Do you ever wish you had a kid? Roasties, commitment and normalfaggotry aside, do you ever daydream about what it would be like to have a mini-you around and showing him stuff about the world?
>>39521400
all the time sir
>>39521400
Sometimes, but then I realize I would be a terrible patent, also I don't really make enough money.
I try not to think about that too much.
>>39521415
This. I think having a kid would be cool but then I realize I suck at life and might not help him develop into a strong person. Also, it's hard to get by on your own as is.
Can you imagine how terrifying it must be to have a daughter?
I want nothing more than my own loli for me to cuddle and pontificate about physics and society
>>39521400
yes but i fear that i would be an awful father and my children will grow up to be normalfags who will mock me
>>39521474
You would be heartbroken if she grows up to be a bitch. In fact, you would be scared all the way.

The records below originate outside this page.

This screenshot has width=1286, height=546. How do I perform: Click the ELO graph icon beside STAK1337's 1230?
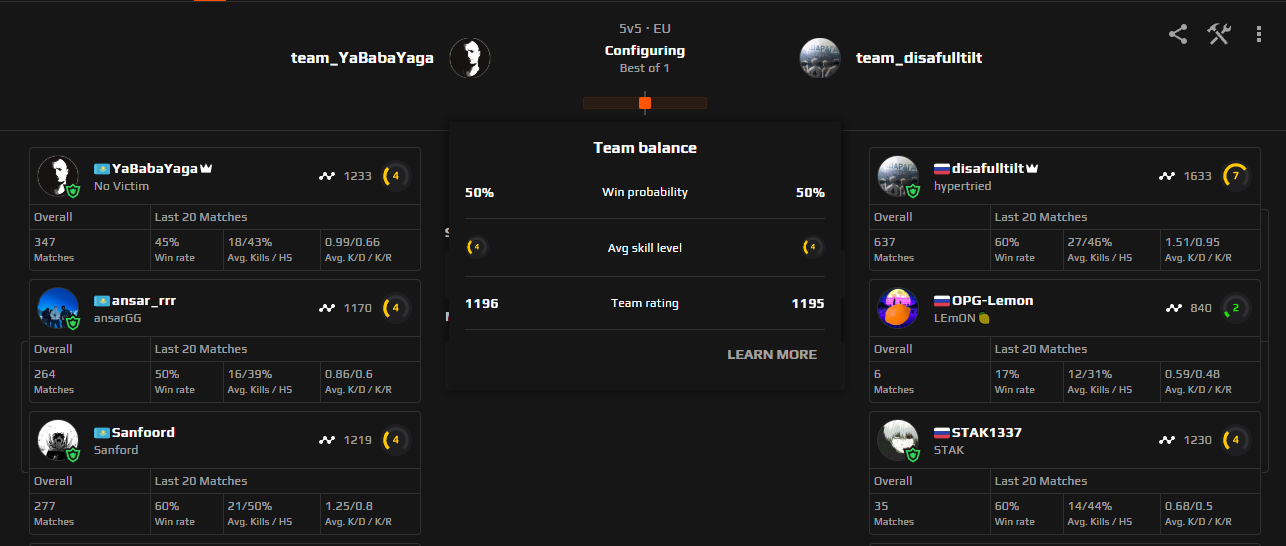coord(1167,440)
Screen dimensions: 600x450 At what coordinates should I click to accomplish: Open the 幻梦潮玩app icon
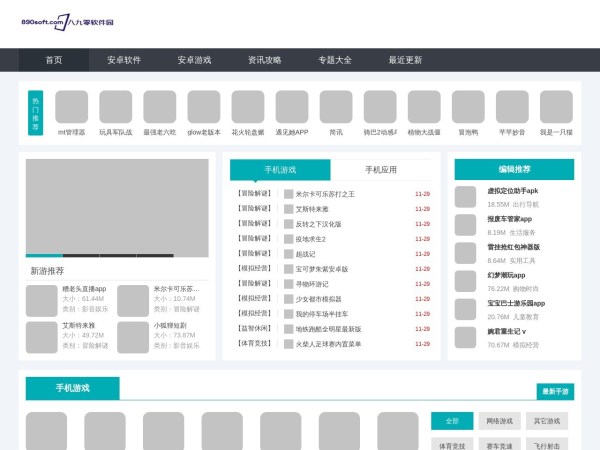[465, 281]
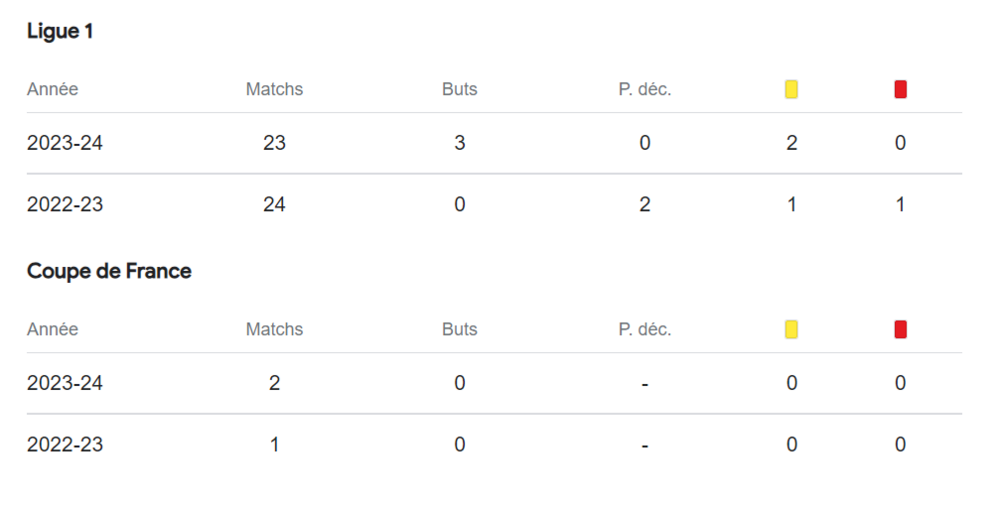Click Ligue 1 2022-23 season row label
This screenshot has width=1000, height=510.
tap(65, 205)
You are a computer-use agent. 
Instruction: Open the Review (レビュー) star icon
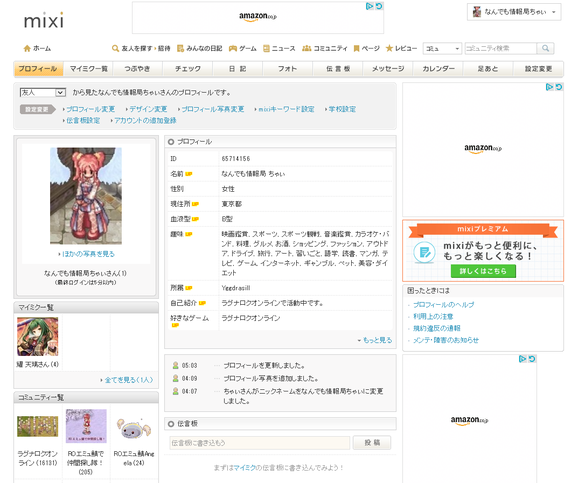pos(389,48)
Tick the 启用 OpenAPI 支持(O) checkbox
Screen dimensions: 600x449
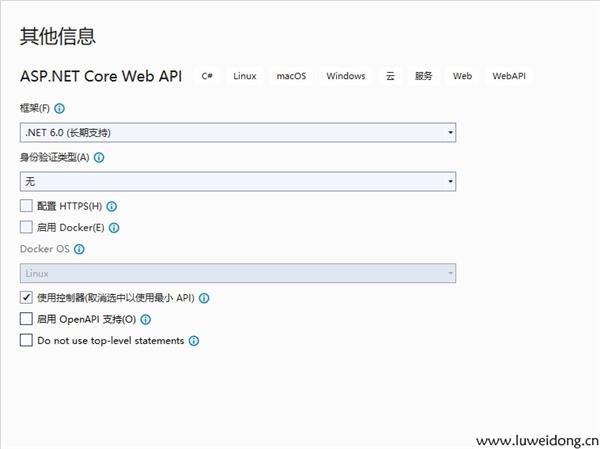coord(26,320)
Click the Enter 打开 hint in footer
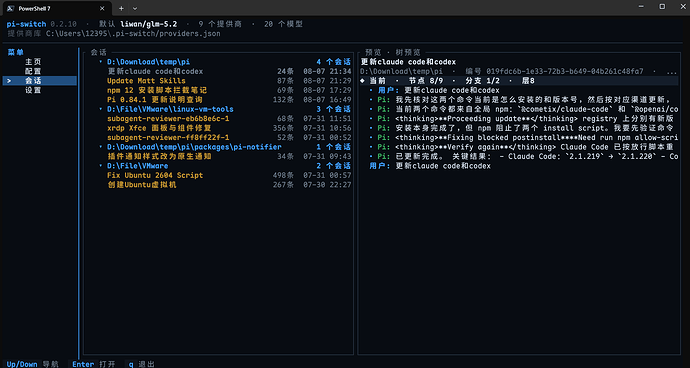Image resolution: width=690 pixels, height=368 pixels. (x=94, y=364)
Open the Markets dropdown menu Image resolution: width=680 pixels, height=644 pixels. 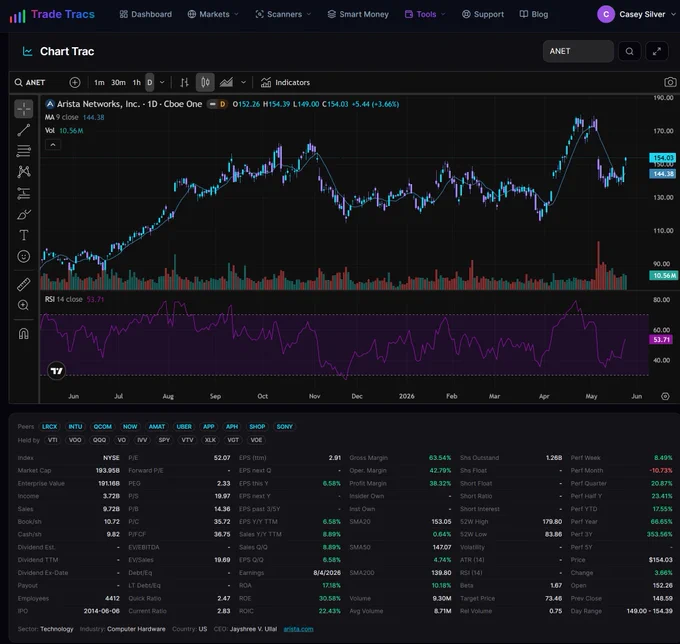213,14
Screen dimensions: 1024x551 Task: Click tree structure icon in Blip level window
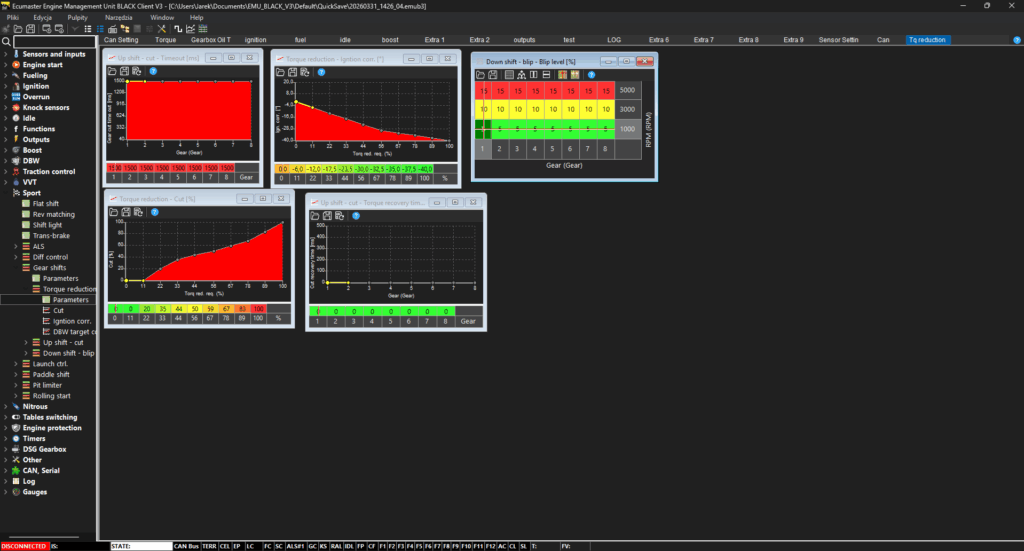[521, 74]
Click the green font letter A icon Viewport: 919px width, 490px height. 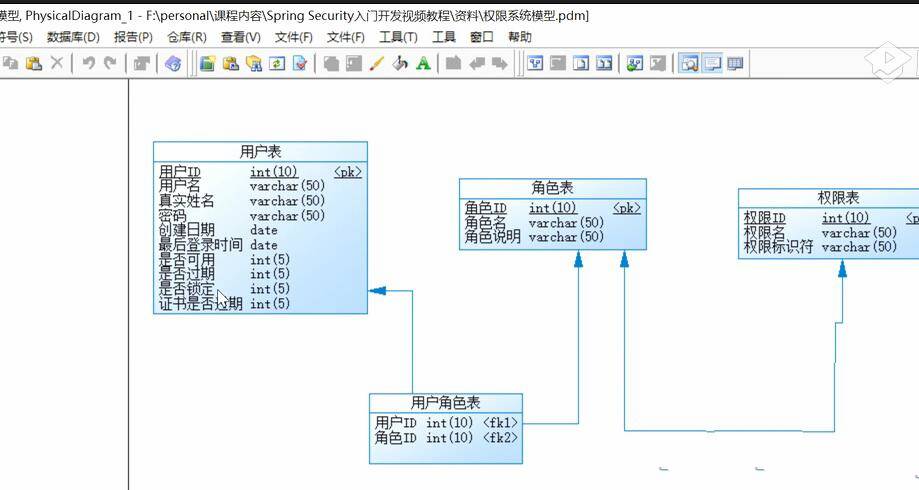pyautogui.click(x=423, y=63)
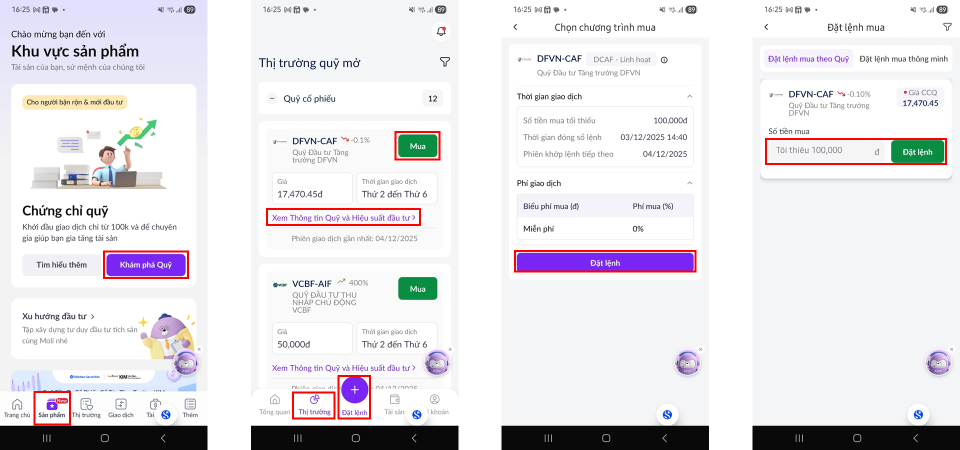Image resolution: width=960 pixels, height=450 pixels.
Task: Tap Mua button for DFVN-CAF
Action: point(418,146)
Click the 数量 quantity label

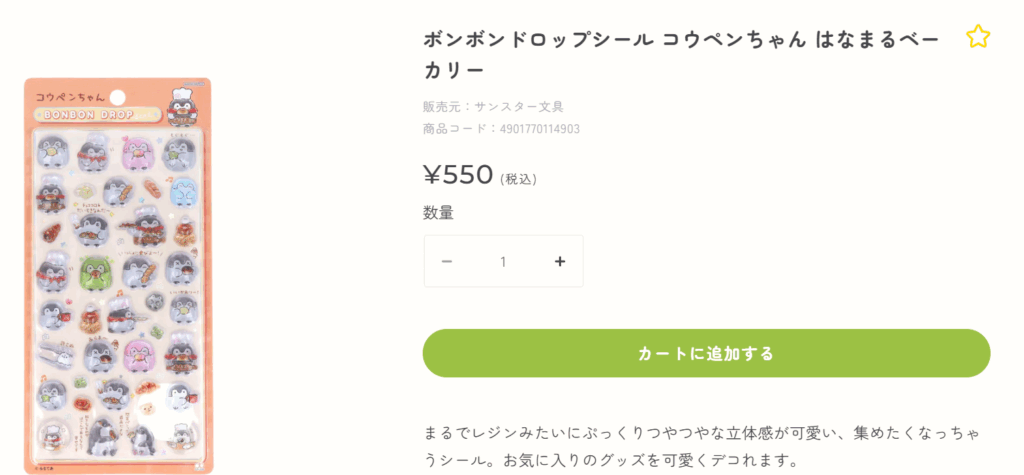tap(438, 212)
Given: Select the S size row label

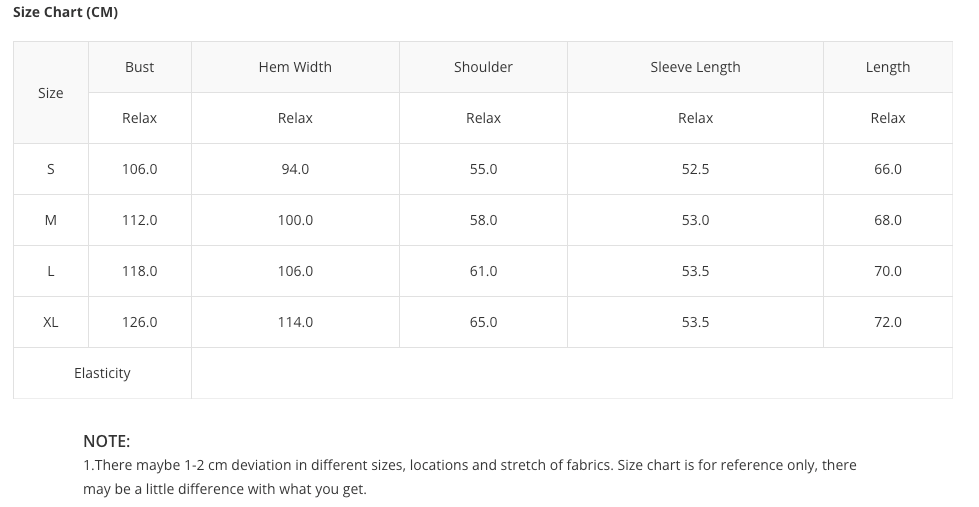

>having to come to terms with the fact that someone might fuck her in her teens or early adult years only to leave her and devastate her sense of self worth
>letting go and having her go be with some random dude
34 yo NEET here. I could've had a kid a few times in my life but I chose to pull out multiple times instead of impregnating my gfs. Now I haven't got any gfs and got a lifetime of loneliness ahead of me I sometimes wish I'd got my gfs pregnant but I also realize that it would have been selfish of me to drag someone into existence just to make me feel less lonely.
>>39521609
>I also realize that it would have been selfish of me to drag someone into existence just to make me feel less lonely
I mean. Kids need their parents dude. It's not selfish if you're both benefiting from it and you provide from them in a way that benefits their growth as people. As long as you don't hold them down in life by being over protective and shit, just chilling with them and taking them places would be technically your full time job.
I don't think I'm that old yet.
no. my father was terrible so i have no idea how to father a child. the child would end up inheriting all my disabilities as well which i wouldnt be able to live down and not feel responsible for
also im gay
>>39521400
Yeah. I'd try adopting but it probably wouldn't work.